Lucia supposed that the whole incident must be dreadfully humiliating for Servilia, who was now the talk of the town. Her brother Cato would blame her, not himself, for his blunder. On the other hand, everyone knew that Servilia was Caesar’s favorite mistress, so news of the divorce was no surprise. There was much speculation about the paternity of her daughter Junia, as well as her son Brutus. But there was no chance of Servilia and Caesar marrying for love. Caesar was not the sentimental type, and in any case, he was already married to Pompeia.

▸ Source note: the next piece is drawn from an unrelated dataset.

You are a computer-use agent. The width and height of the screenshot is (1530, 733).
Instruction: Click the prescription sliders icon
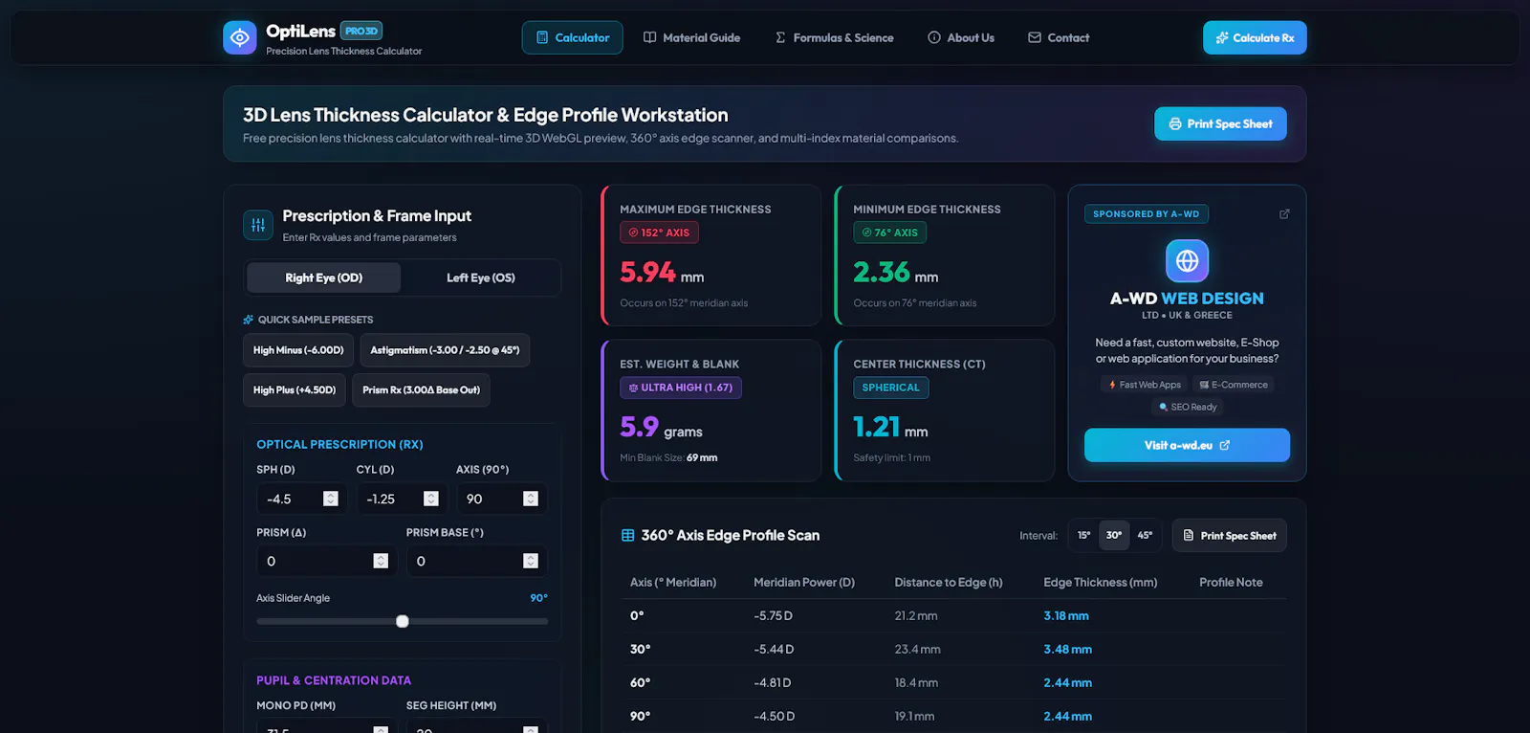click(258, 225)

A few weeks later, the news filtered back to Roma that Catilina’s army had been much reduced. He tried to reach Gaul but was cut off in the north by Clodia’s husband Metellus Celer, and in the south by Antonius Hybrida. His men fought bravely, and Catilina himself, when he realized that his cause was lost, rushed into the vanguard. He was discovered after the battle, far in advance of where his men lay. Around him was an impressive heap of those he had slain.

Fabia received this news in private from Acra. An hour later, Lucia was surprised to find herself invited to Fabia’s chamber. She entered and closed the door softly behind her. Fabia was lying on her couch, dry-eyed and silent. As she looked up, her eyes seemed to burn with an inner flame. Wordlessly the Chief Vestal extended one hand; Lucia sat on the couch and clasped the hand, then gathered Fabia’s thin body into her arms.

“It’s over now,” said Lucia.

“Is Catilina truly no more?” asked Fabia. “I always thought that I would die first.”

“He is no more,” agreed Lucia.

“Then I am free. May the Goddess be thanked.”

Copyright 2020 by Linnet Moss.

Historical note: The story of Caesar receiving the note from Servilia is true, though I have embellished it. One of the “lovestruck young men” who wrote poetry about the notorious Clodia was the poet Catullus, who immortalized her as “Lesbia.”